In 1921, the Legislature enacted the Martin Act, New York’s version of blue sky laws (see General Business Law art 23-A). The act prohibits a broad range of fraudulent and deceitful conduct as to securities. Enforcement of the act is vested exclusively with the Attorney General of the State of New York (hereinafter the Attorney General). Here, we are asked to determine whether the plaintiffs’ causes of action to recover damages for common-law fraud and breach of contract are preempted by the Martin Act because the allegations giving rise to the same would support a Martin Act violation. We hold that they are not. While there is no express or implied private right of action under the Martin Act, private causes of action sounding in common-law fraud and breach of contract may rest upon the same facts that would support a Martin Act violation as long as they are sufficient to satisfy traditional rules of pleading and proof.
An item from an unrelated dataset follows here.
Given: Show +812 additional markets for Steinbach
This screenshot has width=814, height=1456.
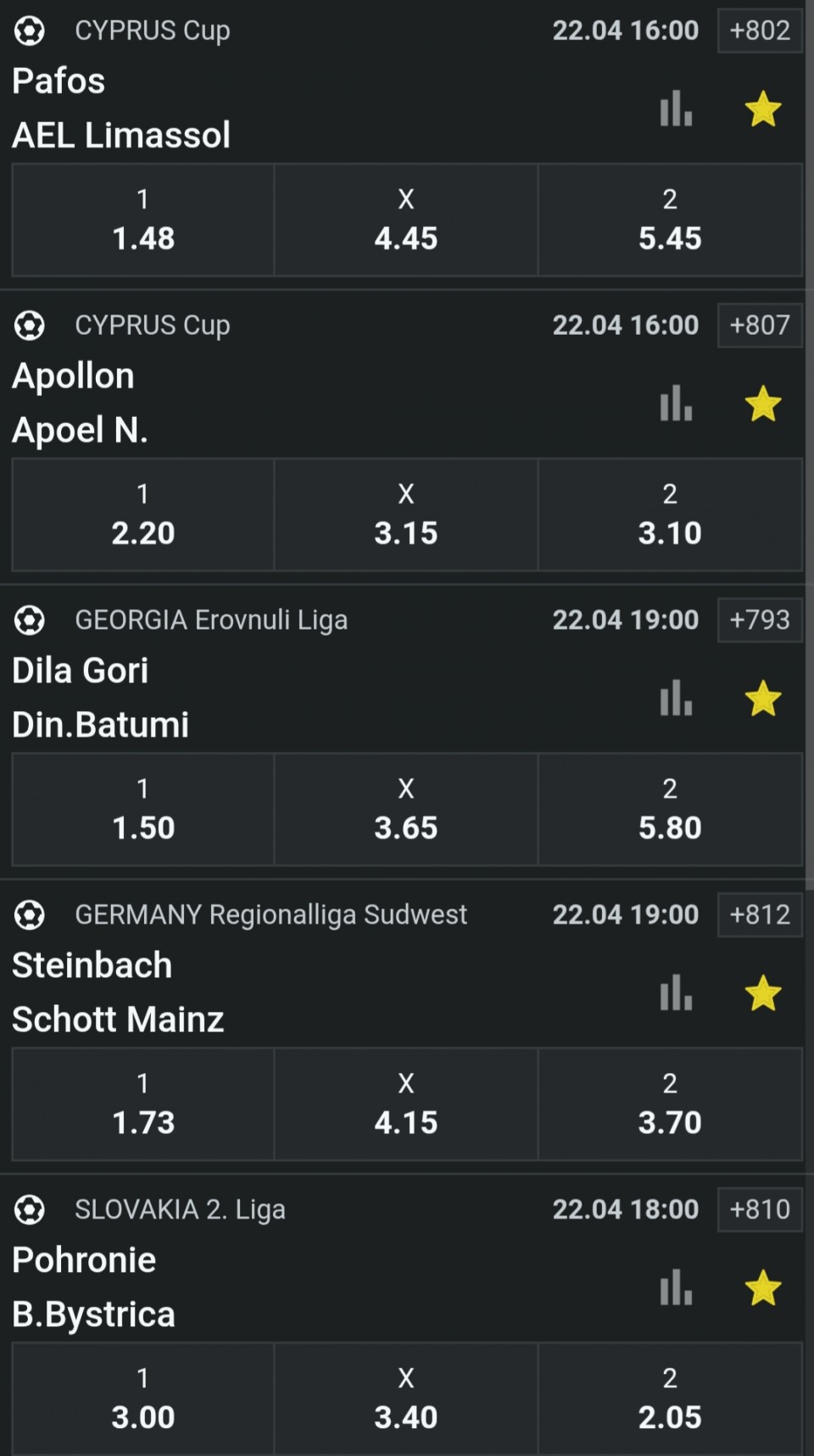Looking at the screenshot, I should (760, 915).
Thus, here, the Supreme Court erred in dismissing the plaintiffs’ common-law fraud and breach of contract causes of action as preempted by the Martin Act.
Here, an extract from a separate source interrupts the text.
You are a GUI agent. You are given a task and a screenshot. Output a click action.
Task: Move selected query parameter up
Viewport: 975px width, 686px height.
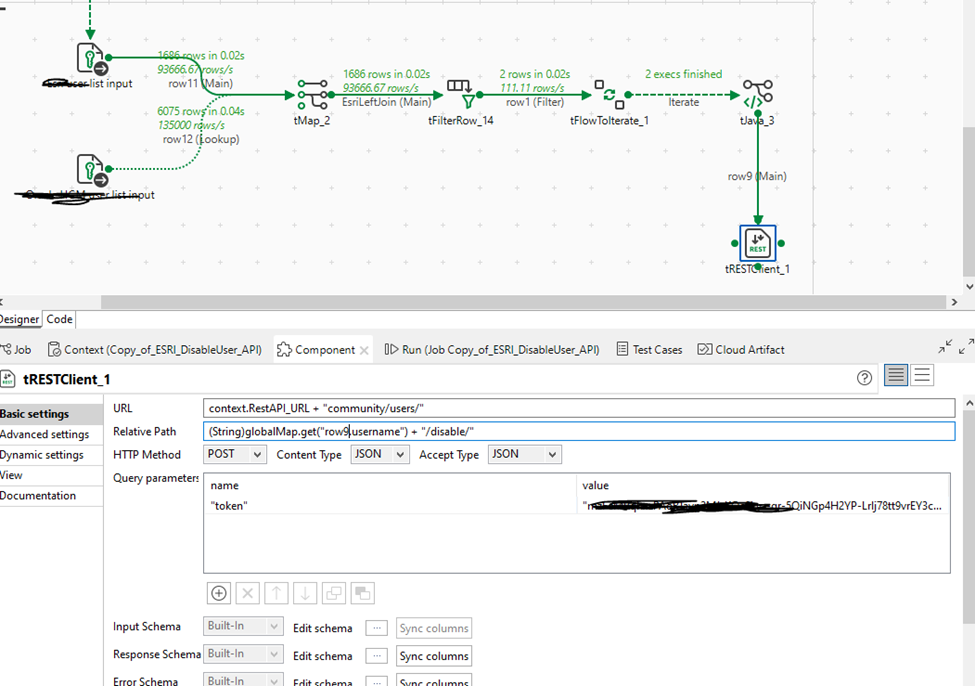point(276,593)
The defendant Babylon Cove Development, LLC is the sponsor of a townhouse condominium project. The defendants Michael J. Posillico, Joseph K. Posillico, Paul E Posillico, and Joseph D. Posillico III are its members (hereinafter referred to collectively as members). The plaintiffs are purchasers of indi[81]*81vidual units. One condition of the grant of the required zoning approval for the project was that all units be owner-occupied and not rented. However, this restriction was not set forth in the offering plan for the project. To the contrary, the offering plan stated that owners retained the right to rent units. The terms of the offering plan were incorporated by reference into the contracts for the sale of the units. After learning of this discrepancy, the plaintiffs commenced this action, inter alia, to recover damages for common-law fraud and breach of contract. The sponsor and members moved to dismiss the complaint insofar as asserted against them pursuant to CPLR 3211 (a) (1), (3) and (7), arguing, among other things, that the plaintiffs were seeking, in effect, to prosecute private causes of action under the Martin Act. In the order appealed from, the Supreme Court granted such relief. The plaintiffs appeal from so much of the order as granted those branches of the motion which were to dismiss the causes of action to recover damages for common-law fraud and breach of contract insofar as asserted against the sponsor and members. We reverse the order insofar as appealed from.

The Martin Act prohibits a broad range of fraudulent and deceitful conduct in the advertisement, distribution, exchange, transfer, sale, and purchase of securities, including securities representing “participation interests” in condominium and cooperative apartment buildings (see Kralik v 239 E. 79th St. Owners Corp., 5 NY3d 54, 58 [2005]; CPC Intl. v McKesson Corp., 70 NY2d 268 [1987]; General Business Law §§ 352, 352-e). The Attorney General is vested with the exclusive authority to enforce the Martin Act, and is granted various investigatory, regulatory, and remedial powers aimed at detecting, preventing, and stopping fraudulent securities practices (see Kralik v 239 E. 79th St. Owners Corp., 5 NY3d at 58-59; CPC Intl. v McKesson Corp., 70 NY2d at 277). Unlike common-law fraud, the Attorney General need not allege or prove either scienter or intentional fraud to establish liability for fraudulent practices under the Martin Act (see State of New York v Rachmani Corp., 71 NY2d 718, 725, n 6 [1988]). The Court of Appeals has determined that there is neither an express nor an implied private right of action under the Martin Act (see Vermeer Owners v Guterman, 78 NY2d 1114 [1991]; CPC Intl. v McKesson Corp., 70 NY2d 268 [1987]).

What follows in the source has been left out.